Conversion of classical Tree reading to data frames

dudouet · June 21, 2022, 9:52am

Hy,

I am very sorry, because this is not the first time I request help for data frames, but I really would like to be able to definitively adopt data frames, and this is really not straight forward to me.

Please find here a really simple example of few lines reading a TChain with a very basic way. The only ways I have found to write it in data frames are taking 10 times more lines, so I guess I am not doing what I should. Can you please help to convert these few line to have the same result with data frames ?

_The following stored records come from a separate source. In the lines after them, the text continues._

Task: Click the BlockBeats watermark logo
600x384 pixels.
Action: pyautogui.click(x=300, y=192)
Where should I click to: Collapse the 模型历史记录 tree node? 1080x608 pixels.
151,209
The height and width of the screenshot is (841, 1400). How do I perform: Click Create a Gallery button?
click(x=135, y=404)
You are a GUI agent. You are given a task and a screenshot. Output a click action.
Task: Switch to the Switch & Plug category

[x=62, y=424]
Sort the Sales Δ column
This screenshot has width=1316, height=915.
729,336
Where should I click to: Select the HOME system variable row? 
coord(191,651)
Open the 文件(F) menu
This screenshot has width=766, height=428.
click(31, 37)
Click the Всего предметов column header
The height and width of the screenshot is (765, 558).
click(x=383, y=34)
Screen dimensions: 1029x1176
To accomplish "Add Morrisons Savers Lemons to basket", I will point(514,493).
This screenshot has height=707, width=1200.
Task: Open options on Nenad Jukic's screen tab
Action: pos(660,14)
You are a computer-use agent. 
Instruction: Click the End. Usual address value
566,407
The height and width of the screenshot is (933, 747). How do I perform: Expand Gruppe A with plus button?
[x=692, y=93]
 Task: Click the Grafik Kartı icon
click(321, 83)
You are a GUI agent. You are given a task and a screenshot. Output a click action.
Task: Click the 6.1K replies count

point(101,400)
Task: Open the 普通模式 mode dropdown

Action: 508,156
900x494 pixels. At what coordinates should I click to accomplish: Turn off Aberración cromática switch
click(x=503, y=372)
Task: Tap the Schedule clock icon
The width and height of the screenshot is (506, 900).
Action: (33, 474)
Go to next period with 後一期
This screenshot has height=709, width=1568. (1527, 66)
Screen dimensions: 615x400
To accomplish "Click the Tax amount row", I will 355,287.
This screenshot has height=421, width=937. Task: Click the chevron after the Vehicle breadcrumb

    TChain *fchain = new TChain("TreeMaster");
    fchain->Add("Out/Analysis/Tree_0000.root");
    int maxHits=36;
    Int_t nbHits;
    Float_t hitX[maxHits];
    Float_t hitY[maxHits];
    Float_t hitZ[maxHits];
    Int_t hitSg[maxHits];
    Int_t hitId[maxHits];

    fchain->SetBranchAddress("nbHits",&nbHits);
    fchain->SetBranchAddress("hitX",hitX);
    fchain->SetBranchAddress("hitY",hitY);
    fchain->SetBranchAddress("hitZ",hitZ);
    fchain->SetBranchAddress("hitSg",hitSg);
    fchain->SetBranchAddress("hitId",hitId);

    map<int, array<TH2F*,6>> fHistos;

    for(Long64_t entry=0 ; entry<fchain->GetEntries() ; entry++) {
        fchain->GetEntry(entry);
        for(int mul=0 ; mul<nbHits ; mul++) {
            Int_t Det = hitId[mul];
            Int_t Seg = hitSg[mul];
            Int_t Slice = Seg%6;
            if(!fHistos.count(Det)) {
                for(int i=0 ; i<6 ; i++) fHistos[Det].at(i) = new TH2F(Form("Det%d_Slice%d",Det,i),Form("Det%d_Slice%d",Det,i),100,-50,50,100,-50,50);
            }
            fHistos[Det].at(Slice)->Fill(hitX[mul],hitY[mul]);
        }
    }

Thanks in advance for your help

Jérémie

ROOT Version: 6.26/04
Platform: MacOS

eguiraud · June 21, 2022, 11:07am

Hello Jérémie,

I see where the trouble comes from, this task is not a great fit for RDF due to the dynamic, on-demand creation of histograms as you read the data.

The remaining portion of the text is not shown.